Among the lines listed below, count those that include the string "دولت", and state only the count.

Pixel coordinate grounding data
##############################
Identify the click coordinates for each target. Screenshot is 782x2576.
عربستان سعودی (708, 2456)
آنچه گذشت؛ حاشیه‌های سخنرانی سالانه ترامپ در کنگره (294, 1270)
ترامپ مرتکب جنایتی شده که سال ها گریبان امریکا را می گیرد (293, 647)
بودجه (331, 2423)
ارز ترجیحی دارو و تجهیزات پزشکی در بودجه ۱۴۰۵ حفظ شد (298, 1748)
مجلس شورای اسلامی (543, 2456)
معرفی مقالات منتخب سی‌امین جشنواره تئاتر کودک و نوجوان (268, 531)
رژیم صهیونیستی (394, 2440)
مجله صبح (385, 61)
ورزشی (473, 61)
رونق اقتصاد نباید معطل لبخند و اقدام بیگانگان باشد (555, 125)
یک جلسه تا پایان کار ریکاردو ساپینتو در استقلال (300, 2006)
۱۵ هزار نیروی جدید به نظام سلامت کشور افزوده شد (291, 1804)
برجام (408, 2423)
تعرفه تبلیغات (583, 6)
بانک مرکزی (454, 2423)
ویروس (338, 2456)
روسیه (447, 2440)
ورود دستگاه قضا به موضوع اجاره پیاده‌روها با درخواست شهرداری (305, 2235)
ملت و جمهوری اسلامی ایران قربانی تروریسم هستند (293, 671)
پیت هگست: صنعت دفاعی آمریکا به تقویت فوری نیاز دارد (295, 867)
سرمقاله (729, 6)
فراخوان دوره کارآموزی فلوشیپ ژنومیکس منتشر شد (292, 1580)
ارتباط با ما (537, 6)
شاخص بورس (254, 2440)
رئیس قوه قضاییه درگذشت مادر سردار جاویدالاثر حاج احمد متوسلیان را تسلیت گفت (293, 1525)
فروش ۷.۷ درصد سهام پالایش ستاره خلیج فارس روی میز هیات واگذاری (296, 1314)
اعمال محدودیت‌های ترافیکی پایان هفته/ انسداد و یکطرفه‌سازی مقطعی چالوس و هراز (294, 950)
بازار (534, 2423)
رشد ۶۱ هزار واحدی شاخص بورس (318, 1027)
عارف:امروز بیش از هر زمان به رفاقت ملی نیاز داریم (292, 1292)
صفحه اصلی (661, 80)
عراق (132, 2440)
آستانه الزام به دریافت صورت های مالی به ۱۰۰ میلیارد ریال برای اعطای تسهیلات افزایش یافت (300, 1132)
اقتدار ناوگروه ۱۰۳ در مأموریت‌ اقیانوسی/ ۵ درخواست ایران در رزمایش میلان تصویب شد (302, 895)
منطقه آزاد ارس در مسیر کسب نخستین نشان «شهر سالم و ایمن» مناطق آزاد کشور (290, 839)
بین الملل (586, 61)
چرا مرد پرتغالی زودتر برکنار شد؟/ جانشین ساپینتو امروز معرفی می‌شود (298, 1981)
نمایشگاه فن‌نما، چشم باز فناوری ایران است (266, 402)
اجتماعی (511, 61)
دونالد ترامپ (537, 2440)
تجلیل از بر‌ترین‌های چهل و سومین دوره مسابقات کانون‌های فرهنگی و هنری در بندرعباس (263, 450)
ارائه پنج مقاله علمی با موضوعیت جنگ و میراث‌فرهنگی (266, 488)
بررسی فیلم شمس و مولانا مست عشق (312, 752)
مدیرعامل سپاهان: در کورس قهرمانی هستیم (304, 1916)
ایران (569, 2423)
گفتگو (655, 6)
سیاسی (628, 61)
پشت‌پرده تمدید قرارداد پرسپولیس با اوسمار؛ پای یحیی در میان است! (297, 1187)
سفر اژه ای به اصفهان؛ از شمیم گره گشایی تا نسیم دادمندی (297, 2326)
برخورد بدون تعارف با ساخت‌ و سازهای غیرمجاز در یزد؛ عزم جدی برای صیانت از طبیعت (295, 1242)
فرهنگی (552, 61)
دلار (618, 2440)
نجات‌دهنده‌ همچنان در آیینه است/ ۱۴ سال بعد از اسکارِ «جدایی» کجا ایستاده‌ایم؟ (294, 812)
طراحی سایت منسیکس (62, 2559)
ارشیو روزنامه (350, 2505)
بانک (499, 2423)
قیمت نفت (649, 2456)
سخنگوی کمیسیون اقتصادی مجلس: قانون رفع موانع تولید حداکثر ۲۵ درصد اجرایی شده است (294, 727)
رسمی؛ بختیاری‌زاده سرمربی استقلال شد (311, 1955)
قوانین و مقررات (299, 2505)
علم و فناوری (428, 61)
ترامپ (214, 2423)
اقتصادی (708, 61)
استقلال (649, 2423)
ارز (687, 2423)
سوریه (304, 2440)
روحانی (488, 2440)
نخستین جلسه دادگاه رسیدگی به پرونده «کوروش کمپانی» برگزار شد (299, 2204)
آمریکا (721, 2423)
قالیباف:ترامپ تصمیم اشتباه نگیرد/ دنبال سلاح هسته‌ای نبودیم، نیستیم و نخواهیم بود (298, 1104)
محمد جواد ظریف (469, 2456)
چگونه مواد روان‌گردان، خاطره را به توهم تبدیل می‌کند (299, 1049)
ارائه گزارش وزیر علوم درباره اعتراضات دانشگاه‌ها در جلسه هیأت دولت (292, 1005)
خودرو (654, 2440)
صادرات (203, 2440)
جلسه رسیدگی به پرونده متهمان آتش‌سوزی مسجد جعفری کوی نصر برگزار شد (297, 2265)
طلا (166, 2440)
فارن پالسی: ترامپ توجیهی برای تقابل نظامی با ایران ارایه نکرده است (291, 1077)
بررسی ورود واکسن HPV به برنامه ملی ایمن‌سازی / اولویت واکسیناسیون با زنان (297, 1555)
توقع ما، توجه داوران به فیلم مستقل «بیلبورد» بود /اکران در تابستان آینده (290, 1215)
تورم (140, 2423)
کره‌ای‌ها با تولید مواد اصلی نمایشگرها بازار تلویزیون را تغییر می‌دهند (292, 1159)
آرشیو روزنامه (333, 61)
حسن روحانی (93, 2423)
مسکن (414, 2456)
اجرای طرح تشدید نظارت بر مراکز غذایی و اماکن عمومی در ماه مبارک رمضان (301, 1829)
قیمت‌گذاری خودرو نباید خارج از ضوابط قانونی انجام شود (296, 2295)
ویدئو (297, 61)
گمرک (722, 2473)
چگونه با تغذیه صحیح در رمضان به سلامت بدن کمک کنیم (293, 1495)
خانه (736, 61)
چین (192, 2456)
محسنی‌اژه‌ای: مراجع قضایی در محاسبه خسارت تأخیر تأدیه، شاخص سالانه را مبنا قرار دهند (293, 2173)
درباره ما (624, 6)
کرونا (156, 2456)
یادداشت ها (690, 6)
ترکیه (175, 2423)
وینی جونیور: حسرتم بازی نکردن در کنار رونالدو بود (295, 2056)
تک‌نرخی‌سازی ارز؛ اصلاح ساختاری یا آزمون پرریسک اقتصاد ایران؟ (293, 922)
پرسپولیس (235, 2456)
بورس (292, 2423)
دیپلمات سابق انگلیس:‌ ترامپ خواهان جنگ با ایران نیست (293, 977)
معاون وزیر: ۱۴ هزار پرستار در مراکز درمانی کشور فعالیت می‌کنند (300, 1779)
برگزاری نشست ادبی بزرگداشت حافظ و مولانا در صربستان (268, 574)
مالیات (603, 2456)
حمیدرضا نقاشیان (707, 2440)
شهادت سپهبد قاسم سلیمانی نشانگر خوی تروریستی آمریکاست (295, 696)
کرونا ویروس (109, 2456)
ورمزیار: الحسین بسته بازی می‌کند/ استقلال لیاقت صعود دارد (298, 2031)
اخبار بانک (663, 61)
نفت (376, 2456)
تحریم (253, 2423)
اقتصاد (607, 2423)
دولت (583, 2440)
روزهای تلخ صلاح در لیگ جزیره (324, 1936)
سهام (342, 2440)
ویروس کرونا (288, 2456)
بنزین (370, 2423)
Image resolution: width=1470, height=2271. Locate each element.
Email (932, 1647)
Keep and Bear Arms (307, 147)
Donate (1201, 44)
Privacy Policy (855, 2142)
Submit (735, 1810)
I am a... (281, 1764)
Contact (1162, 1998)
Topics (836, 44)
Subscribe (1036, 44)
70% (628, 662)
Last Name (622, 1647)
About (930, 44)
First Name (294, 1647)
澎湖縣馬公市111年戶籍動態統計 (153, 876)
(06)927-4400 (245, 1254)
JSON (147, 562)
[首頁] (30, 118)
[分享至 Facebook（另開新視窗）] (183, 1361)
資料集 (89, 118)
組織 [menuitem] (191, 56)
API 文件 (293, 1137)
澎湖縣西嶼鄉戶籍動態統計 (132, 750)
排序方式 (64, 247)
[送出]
##############################
**RESULT**
2